------ Document

Server Set-up

This configuration area is divided in several sections.

Server

Server Ports

The Scheduler server uses three port numbers for client communications: the server execution port, the server stoppage port, and the auxiliary port.

Important

When the Scheduler server and the Administration Tool or other clients are installed in different machines, you may need to change the interface where the server listens to connections. To change this, open the Denodo Control Center, open the “Configuration” dialog and change the “RMI Host” of the “JVM Options”. See more details in the section Denodo Platform Configuration of the Installation Guide. The reason for this is that in some environments, when listening to ‘localhost’, the server does not allow connections from remote hosts.

Note

Where the connection between customers and the Scheduler server has to go through a firewall, this must be configured to allow for access to the execution port and the auxiliary port.

The port changes will take effect the next time the Scheduler server restarts.


Threads Pool

The Scheduler server allows you to execute various extraction jobs simultaneously. Additionally, the VDP, VDPCache and VDPIndexer jobs allow the same job to run different queries concurrently on the same data source, varying the parameters.

You can specify the maximum number of jobs that the server will execute concurrently with the parameter Maximum number of concurrent jobs (by default 20). A change to the number of concurrent jobs will take effect the next time the Scheduler server is restarted.

With regards to VDP, VDPCache and VDPIndexer jobs, the Scheduler server uses a pool of reusable threads for managing the execution of multiple queries which the same job can generate. The parameters that can be configured are as follows:

  • Default number of threads (corePoolSize). This represents the number of threads in the pool from which the inactive threads are reused (20 by default). Whilst there are fewer threads than these in the pool, new threads will continue to be created. When a thread is requested and the number of threads in the pool is the same as or more than this value, inactive threads are returned, if they exist; otherwise, new threads will continue to be created until obtaining the value established by the following parameter. Intuitively, this parameter indicates the number of threads that the system should have active simultaneously in normal load conditions.

  • Maximum number of threads (maximumPoolSize). Represents the maximum number of pool threads (by default 60).

  • Keep alive timeout (milliseconds). Specifies the maximum time in milliseconds that an inactive thread stays in the pool, if the number of threads exceeds the total indicated in the Default number of threads (by default 0). If the value is 0, the threads created above this value end, once the execution of their job has been completed. Otherwise, the ones that exceed the time specified by this parameter will end.

This thread pool works this way:

  • The executor service has an internal queue, used for holding tasks before they are executed.

  • The Default number of threads parameter is the number of core threads that will be instantiated and kept in the pool.

  • When a new task is submitted,

    • if fewer than the Default number of threads threads are running, the Executor always prefers adding a new thread rather than queuing.

    • if the Default number of threads or more threads are running, the Executor always prefers queuing a request rather than adding a new thread. So:

      • if the internal queue is not full, the task is queued.

------------
------ Supplied records

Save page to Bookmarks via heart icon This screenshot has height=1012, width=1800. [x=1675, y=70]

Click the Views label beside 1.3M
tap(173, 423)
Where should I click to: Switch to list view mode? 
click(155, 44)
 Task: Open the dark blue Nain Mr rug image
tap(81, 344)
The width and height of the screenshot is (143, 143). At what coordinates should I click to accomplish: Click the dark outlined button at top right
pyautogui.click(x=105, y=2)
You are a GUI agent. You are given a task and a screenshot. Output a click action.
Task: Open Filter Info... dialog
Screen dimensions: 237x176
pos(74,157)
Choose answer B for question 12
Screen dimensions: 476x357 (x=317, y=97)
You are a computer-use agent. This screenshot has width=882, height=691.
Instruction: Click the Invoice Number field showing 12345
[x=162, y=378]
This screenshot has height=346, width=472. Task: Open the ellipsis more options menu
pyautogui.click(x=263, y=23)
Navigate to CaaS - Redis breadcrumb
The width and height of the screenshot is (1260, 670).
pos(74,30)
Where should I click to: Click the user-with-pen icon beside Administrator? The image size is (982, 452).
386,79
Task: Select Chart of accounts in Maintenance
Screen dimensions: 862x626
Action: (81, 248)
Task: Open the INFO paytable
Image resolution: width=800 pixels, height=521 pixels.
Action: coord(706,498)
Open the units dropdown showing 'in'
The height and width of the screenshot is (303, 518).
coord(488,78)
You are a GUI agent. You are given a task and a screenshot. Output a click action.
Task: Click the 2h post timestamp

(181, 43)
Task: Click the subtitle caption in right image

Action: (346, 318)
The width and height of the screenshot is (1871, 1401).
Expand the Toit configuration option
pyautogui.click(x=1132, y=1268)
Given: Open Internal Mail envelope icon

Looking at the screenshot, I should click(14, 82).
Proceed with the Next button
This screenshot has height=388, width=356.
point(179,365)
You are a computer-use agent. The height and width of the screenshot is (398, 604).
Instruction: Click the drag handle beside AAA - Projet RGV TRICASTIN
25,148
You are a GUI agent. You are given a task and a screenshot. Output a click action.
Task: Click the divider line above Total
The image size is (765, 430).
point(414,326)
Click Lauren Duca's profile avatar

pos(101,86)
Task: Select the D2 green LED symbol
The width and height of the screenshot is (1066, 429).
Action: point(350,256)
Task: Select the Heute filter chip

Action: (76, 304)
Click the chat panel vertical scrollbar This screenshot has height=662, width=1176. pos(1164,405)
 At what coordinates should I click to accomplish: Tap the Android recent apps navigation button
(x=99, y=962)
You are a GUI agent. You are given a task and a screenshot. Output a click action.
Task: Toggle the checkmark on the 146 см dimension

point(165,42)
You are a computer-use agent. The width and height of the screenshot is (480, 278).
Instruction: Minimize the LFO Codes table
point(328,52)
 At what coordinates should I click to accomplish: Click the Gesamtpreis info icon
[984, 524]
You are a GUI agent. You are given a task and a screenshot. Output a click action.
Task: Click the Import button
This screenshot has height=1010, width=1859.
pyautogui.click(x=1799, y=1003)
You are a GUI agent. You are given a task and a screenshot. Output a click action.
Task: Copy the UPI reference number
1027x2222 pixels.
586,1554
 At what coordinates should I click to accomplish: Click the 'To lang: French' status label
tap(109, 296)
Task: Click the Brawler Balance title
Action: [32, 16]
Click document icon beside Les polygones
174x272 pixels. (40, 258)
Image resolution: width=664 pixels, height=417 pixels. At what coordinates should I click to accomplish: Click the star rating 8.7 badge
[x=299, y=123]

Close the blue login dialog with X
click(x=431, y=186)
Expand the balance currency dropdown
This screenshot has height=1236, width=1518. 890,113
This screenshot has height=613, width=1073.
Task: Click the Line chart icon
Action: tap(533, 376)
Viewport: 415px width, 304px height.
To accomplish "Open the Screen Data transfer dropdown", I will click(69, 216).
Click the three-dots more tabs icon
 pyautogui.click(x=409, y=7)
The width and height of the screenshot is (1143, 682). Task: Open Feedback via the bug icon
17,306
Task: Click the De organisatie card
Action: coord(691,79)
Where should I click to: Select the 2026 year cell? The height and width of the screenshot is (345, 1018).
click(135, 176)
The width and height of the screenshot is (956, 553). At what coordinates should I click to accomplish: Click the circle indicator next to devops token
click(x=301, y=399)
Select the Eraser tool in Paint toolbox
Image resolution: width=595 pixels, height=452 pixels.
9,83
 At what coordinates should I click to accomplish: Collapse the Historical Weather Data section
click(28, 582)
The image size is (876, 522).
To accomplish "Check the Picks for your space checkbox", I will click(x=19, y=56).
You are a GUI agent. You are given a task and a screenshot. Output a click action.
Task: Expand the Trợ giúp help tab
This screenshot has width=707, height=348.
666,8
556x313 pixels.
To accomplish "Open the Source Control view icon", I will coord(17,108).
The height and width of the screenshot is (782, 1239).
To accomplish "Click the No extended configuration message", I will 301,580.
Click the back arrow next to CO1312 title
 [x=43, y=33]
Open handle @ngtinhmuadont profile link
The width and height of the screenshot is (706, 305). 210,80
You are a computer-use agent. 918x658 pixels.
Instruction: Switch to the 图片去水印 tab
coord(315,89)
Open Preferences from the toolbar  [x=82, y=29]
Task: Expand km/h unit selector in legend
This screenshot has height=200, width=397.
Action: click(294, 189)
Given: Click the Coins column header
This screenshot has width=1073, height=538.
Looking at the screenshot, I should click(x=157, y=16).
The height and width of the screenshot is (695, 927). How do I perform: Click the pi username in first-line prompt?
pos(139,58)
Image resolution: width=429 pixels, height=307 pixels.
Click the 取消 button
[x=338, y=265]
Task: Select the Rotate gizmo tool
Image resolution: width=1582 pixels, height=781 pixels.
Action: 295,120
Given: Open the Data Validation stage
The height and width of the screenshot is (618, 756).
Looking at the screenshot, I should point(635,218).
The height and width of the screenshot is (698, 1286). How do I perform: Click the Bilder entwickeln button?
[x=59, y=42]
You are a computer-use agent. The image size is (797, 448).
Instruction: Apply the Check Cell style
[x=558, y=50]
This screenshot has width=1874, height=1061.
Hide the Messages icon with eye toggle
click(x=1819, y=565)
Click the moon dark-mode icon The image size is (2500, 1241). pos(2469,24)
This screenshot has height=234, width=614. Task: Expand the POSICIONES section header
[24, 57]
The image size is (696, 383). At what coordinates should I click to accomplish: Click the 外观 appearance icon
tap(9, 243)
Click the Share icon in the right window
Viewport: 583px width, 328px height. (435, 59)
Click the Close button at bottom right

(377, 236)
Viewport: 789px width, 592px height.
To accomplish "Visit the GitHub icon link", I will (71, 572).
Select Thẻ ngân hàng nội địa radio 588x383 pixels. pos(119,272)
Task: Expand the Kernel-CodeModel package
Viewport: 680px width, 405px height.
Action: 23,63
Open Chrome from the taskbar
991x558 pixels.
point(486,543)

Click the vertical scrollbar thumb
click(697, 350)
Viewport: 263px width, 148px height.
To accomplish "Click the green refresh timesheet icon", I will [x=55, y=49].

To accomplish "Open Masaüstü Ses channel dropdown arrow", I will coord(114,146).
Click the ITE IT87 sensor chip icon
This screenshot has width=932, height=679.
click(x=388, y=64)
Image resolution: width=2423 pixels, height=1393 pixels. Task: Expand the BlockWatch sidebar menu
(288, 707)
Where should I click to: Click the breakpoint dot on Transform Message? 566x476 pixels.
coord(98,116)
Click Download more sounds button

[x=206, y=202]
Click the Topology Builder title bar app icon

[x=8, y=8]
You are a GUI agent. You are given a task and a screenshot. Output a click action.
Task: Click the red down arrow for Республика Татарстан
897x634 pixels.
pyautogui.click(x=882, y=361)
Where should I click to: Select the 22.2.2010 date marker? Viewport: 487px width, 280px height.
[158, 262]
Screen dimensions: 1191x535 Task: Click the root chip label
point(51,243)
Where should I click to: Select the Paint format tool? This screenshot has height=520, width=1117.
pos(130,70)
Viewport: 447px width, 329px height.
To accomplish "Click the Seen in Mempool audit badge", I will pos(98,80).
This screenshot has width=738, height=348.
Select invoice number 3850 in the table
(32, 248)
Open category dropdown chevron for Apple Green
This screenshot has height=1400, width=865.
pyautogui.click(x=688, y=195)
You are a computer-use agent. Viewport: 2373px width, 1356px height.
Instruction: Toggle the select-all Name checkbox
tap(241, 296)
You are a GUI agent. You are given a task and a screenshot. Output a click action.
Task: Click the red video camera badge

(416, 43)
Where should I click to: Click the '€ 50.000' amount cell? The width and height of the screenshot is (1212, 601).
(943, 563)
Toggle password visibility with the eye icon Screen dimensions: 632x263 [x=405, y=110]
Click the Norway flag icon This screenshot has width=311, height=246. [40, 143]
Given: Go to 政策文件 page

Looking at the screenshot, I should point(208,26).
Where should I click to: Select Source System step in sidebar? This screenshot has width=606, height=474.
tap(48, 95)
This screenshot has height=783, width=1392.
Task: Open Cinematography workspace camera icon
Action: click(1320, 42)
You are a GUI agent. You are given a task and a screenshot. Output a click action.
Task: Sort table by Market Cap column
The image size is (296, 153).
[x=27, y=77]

------------

:: Exercise set ::
• A. Answer these questions from the Scheduler server set-up text, one line each:
(i) What is the default value of Maximum number of concurrent jobs?
(ii) What is the default value of Maximum number of threads (maximumPoolSize)?
(iii) Which two ports must a firewall between clients and the Scheduler server allow access to?
• B. For each statement, decide whether the Scheduler server set-up text agrees with it. Answer yes or no, and quote the words from the text that decide it.
(i) Changes to the server ports take effect immediately, with no restart.
(ii) The Keep alive timeout has a default value of 0.
(iii) When fewer than the Default number of threads threads are running, the Executor prefers to queue a new task.
• C. Carry on the Scheduler server set-up text from the point where it stops.

:: Answers for the tasks ::
• A.
(i) 20
(ii) 60
(iii) The execution port and the auxiliary port

• B.
(i) No: "The port changes will take effect the next time the Scheduler server restarts."
(ii) Yes: "(by default 0)"
(iii) No: "the Executor always prefers adding a new thread rather than queuing."

• C.
        If this task is in the queue more than the allowed time, it is dequeued and its execution is discarded.

      • If internal queue is full, a new thread is created unless this would exceed the Maximum number of threads, in which case, the task will be rejected.

        There is a rejection policy to reattempt the enqueue of the task a certain number of times, at different intervals.

      • The tasks will be waiting in the queue for a thread for a maximum amount of time.

Mail Settings

This section allows you to modify the properties of the outgoing mail server (Handler Section) used to send reports on the execution of jobs.

You can specify the following information:

  • SMTP server. Machine name in which the e-mail server runs.

  • Port. Port number in which the server runs. By default, 25.

  • Protocol. Protocol used to send the e-mails: SMTP or SMTPS.

  • From. The e-mail address used by Scheduler to send the mail.

  • Subject. The subject of the mail. The subject may contain variables, which will be replaced by their corresponding values at execution time (they take their value from the job data). The allowed variables are: projectName, projectID, jobName, jobID, jobStartTime and jobResult, with the format @{<var_name>}. It is possible to format jobStartTime variable by specifying output date pattern. The syntax is @{jobStartTime,outputDateFormat:yyyy-MM-dd}. As an example:

    Denodo Scheduler Notification - @{jobResult} [@{projectName}
    - @{jobName}_@{jobID}] at @{jobStartTime,outputDateFormat:yyyy-MM-dd HH:mm:ss}
    
  • Trust servers. If set to “*”, all hosts are trusted. If set to a whitespace separated list of hosts, those hosts are trusted. Otherwise, it depends on the certificate the server presents.

  • Enable TLS. If true, enables the use of the STARTTLS command (if supported by the server) to switch the connection to a TLS-protected connection before issuing any login commands. Note that an appropriate trust store must be configured so that the client will trust the server’s certificate. Defaults to false.

  • Enable debug. If true, it allows to trace the mail connection. In addition, it is necessary to add the following logger to the <DENODO_HOME>/conf/scheduler/log4j2.xml file:

    <Logger name="com.denodo.scheduler.core.commons.utils.MailUtil" level="DEBUG" />
    

Additionally, if the outgoing mail server requires authentication, user name (Username) and its password (Password) must be specified.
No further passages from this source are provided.